Correio de Carajás

NATAIS POR FRANCISCO: Onde houver ódio, que eu leve amor

Lições de doação: A história de uma família acolhedora de Marabá que conjuga o verbo amar no presente e no futuro

Emocionada, Edvânia conta sua história de amor por Renata, a filha de coração/Foto: Reprodução

Neste dezembro, oferecemos ao leitor histórias que sintetizam o que há de mais humano em nós – amor, alegria, fé, luz e esperança – reportagens inspiradas em São Francisco de Assis, que revolucionou a Igreja no século XIII e, posteriormente, ganhou uma oração, que se transformou em uma das preces mais populares no Ocidente. As palavras acima, que estão em negrito, foram retiradas da Oração de São Francisco para mostrar que em Marabá há pessoas que vivem os ideais dessa prece ajudando o próximo.

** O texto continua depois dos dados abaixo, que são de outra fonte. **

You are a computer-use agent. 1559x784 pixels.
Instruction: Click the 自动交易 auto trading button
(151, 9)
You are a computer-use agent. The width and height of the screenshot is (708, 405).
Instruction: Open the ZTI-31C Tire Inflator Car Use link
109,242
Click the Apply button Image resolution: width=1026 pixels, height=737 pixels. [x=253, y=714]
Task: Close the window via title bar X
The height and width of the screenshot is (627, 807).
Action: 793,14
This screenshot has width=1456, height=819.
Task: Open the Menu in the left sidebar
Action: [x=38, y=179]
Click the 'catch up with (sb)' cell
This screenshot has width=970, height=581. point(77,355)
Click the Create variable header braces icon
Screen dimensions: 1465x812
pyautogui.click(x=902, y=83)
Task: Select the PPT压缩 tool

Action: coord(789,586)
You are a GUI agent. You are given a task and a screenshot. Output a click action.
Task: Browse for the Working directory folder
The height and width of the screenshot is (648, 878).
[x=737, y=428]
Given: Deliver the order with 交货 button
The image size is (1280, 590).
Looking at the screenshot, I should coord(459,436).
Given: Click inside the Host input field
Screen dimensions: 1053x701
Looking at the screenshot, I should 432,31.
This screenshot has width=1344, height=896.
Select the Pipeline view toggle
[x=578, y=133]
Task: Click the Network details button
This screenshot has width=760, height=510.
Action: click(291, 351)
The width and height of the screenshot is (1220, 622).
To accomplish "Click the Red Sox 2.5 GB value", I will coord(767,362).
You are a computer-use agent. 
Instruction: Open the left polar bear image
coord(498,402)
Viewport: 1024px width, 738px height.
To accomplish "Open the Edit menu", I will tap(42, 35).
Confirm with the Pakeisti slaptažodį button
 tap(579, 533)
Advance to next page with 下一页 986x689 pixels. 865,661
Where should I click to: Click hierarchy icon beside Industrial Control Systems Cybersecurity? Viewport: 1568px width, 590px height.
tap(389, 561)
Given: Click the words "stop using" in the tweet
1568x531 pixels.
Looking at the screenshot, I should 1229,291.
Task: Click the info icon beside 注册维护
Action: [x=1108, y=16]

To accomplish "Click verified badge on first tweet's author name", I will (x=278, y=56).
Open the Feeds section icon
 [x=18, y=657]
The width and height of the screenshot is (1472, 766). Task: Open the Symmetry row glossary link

Em um aconchegante apartamento localizado no coração do bairro Belo Horizonte (núcleo Cidade Nova, em Marabá), Edvânia Alves, 46 anos, coach e terapeuta ocupacional, transborda amor pelas duas filhas, Maria Eduarda (18 anos) e Renata (14). Como ela mesma diz, uma é de sangue e uma de coração.

Natural de Bonito, interior do Pernambuco, há 27 anos ela mora em Marabá e nos últimos três viu sua configuração familiar ser completamente transformada com a chegada de Renata, a criança que ela abraçou através do Projeto Família Acolhedora.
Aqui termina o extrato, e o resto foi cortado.